For Clinton, it was a vexing personnel problem. Sessions’s term still had 4 1/2 years to run. Ten-year terms, subject only to presidential cancellation, were begun after J. Edgar Hoover’s death in 1972 to insulate directors from politics and limit their service in the wake of Hoover’s 48-year reign.
After rejecting a final presidential ultimatum to resign, Sessions was dismissed by Clinton on July 19, 1993.
“We cannot have a leadership vacuum at an agency as important to the United States as the FBI,” Clinton said at the time. “It is time that this difficult chapter in the agency’s history is brought to a close.”
Judge Louis J. Freeh of U.S. District Court in Manhattan, a former FBI agent and federal prosecutor, became director on Sept. 1.
Sessions was the first director to be fired in the FBI’s history; the second was James Comey, dismissed almost 24 years later, in May 2017, by President Donald Trump.
William Steele Sessions was born on May 27, 1930, in Fort Smith, Arkansas, to the Rev. Will Sessions Jr. and Edith (Steele) Sessions. His father was a Disciples of Christ minister.
William grew up in Iowa, North Dakota, Nebraska and Kansas, graduating from high school in Kansas City, Kansas, in 1948. He started college but dropped out in 1951, enlisted in the Air Force and rose to captain before being discharged in 1955.
In 1952 he married Alice June Lewis. She died in December. The couple had maintained a home in Washington for many years. In addition to his daughter Sara, he is survived by three sons, William (who goes by his middle name, Lewis), Mark and Pete; nine grandchildren; and five great-grandchildren. Pete Sessions is a former congressman from Texas.
After his military service, Sessions attended Baylor University, earning a bachelor’s degree in 1956 and a law degree in 1958. After 10 years practicing law in Waco, he joined the Justice Department in Washington as chief prosecutor of a backlog of cases involving draft evasion and voter fraud.
In 1971, President Richard M. Nixon named him U.S. attorney for the Western District of Texas.
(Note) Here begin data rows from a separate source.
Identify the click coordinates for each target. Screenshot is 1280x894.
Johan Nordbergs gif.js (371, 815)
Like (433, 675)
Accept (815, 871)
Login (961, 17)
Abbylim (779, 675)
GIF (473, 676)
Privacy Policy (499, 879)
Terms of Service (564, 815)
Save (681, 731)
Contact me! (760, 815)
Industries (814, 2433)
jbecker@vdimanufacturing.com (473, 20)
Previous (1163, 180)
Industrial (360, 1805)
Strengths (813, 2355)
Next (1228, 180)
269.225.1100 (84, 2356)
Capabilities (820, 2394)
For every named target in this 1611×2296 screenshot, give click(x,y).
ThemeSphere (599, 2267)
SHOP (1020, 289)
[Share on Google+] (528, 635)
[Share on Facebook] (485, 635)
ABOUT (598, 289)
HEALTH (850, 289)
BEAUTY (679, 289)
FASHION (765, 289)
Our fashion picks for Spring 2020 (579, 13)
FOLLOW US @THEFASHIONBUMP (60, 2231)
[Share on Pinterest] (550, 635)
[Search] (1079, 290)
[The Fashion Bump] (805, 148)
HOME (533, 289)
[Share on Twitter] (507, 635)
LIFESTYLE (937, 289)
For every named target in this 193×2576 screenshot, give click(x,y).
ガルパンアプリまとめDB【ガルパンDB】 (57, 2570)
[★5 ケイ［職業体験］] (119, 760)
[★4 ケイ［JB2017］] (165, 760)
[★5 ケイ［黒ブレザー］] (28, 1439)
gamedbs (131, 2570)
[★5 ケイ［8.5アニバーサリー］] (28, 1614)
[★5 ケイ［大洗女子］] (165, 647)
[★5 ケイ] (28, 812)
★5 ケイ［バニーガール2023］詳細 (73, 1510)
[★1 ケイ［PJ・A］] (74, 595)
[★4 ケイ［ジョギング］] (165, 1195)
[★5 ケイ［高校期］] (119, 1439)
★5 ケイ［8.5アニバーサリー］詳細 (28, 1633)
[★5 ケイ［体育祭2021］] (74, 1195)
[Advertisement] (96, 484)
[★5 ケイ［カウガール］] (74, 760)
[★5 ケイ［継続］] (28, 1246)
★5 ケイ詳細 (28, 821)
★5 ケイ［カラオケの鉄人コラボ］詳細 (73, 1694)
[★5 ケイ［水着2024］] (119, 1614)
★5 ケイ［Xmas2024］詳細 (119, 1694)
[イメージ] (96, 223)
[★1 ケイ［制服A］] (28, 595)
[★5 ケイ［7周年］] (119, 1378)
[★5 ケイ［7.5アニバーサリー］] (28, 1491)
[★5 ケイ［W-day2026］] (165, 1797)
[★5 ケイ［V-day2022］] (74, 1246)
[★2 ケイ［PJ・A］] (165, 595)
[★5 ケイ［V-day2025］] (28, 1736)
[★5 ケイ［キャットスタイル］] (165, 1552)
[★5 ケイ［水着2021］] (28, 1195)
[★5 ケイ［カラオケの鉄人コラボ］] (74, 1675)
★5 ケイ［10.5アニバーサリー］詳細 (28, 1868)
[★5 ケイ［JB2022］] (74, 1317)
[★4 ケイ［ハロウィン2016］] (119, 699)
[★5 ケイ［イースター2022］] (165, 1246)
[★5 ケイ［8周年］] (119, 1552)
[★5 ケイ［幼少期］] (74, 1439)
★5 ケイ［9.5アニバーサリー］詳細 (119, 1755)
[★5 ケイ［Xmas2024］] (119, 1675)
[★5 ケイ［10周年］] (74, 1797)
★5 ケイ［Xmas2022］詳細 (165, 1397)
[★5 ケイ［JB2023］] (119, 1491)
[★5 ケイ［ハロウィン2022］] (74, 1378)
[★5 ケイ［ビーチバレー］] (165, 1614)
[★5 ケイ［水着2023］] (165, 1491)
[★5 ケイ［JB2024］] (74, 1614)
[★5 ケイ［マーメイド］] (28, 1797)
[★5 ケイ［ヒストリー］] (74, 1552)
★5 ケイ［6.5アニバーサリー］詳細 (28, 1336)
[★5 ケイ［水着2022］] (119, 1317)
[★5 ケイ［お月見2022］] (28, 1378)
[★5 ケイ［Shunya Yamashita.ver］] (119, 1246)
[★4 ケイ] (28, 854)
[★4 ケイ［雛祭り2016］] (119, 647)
In 1974, President Gerald R. Ford appointed him a federal district judge in El Paso. He later became chief district judge in San Antonio.
In 1982 Sessions drew national attention in presiding over trials that convicted four people in the 1979 assassination of Judge John H. Wood Jr., his predecessor as chief district judge.
After leaving the FBI, Sessions served on Texas commissions on crime, judicial efficiency and homeland security. In 2000, he became a partner in the international law firm Holland & Knight in Washington; he retired in 2016.
During his years at the firm, he often gave pro bono legal counseling in death row and international human rights cases.